--- start Working data ---

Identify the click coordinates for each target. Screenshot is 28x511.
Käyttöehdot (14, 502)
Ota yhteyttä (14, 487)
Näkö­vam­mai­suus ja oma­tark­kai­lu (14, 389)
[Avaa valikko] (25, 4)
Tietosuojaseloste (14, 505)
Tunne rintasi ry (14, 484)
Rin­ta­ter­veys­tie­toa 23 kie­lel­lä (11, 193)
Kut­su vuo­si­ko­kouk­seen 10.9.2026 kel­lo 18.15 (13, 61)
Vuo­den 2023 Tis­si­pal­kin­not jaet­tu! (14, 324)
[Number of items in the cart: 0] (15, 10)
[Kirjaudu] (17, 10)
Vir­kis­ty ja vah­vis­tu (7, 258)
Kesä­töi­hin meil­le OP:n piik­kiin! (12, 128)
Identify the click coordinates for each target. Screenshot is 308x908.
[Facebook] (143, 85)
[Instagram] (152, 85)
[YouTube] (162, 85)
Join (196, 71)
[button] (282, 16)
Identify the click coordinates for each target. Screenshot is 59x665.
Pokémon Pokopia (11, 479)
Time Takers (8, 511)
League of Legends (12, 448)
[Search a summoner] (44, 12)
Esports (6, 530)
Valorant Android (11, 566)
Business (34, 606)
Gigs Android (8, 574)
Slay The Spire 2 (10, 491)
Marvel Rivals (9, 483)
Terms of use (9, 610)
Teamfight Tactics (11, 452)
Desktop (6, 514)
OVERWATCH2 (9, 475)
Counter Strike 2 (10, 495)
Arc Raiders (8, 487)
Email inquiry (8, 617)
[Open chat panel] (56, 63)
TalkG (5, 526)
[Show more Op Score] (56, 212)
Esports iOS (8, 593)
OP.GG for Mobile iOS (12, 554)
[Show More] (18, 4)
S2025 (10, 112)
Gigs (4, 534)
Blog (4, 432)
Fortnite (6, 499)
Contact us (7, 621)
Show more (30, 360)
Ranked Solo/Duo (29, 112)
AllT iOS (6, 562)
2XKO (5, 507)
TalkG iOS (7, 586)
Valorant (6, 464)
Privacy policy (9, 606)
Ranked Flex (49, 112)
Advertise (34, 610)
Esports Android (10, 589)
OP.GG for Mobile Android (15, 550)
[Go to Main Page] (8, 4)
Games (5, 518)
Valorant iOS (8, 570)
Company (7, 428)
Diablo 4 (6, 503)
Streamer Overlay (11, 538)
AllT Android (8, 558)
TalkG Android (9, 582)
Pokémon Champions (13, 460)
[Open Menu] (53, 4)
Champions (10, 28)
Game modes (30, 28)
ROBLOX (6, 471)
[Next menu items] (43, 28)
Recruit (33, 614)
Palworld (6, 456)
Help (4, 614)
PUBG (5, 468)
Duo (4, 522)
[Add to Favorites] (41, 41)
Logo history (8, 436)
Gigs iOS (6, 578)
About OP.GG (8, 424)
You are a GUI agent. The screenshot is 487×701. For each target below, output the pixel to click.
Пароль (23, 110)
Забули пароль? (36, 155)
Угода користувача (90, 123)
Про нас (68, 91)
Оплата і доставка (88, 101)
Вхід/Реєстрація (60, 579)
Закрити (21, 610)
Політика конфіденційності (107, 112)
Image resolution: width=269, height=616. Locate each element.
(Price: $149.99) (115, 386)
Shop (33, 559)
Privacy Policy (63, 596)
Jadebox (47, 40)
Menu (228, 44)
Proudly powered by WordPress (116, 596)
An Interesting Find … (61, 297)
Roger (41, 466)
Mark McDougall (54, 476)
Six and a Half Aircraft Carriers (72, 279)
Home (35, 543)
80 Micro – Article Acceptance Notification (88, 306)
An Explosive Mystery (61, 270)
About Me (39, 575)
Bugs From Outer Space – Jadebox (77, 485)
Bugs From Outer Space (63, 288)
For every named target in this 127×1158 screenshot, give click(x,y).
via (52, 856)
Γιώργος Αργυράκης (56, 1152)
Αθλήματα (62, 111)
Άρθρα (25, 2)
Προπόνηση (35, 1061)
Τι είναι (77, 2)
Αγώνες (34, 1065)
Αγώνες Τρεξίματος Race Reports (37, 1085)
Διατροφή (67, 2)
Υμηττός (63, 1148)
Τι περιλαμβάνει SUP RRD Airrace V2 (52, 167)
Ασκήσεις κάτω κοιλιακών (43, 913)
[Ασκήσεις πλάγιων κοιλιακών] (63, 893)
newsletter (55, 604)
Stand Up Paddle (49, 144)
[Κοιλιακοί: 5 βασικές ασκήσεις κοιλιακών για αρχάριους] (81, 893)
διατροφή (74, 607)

--- end Working data ---

Exercise instructions:
Write out the records from the line with "Recruit (33, 614)" up to and including the line with "Пароль (23, 110)", and nothing else.

Solution to the exercise:
Recruit (33, 614)
Palworld (6, 456)
Help (4, 614)
PUBG (5, 468)
Duo (4, 522)
[Add to Favorites] (41, 41)
Logo history (8, 436)
Gigs iOS (6, 578)
About OP.GG (8, 424)
You are a GUI agent. The screenshot is 487×701. For each target below, output the pixel to click.
Пароль (23, 110)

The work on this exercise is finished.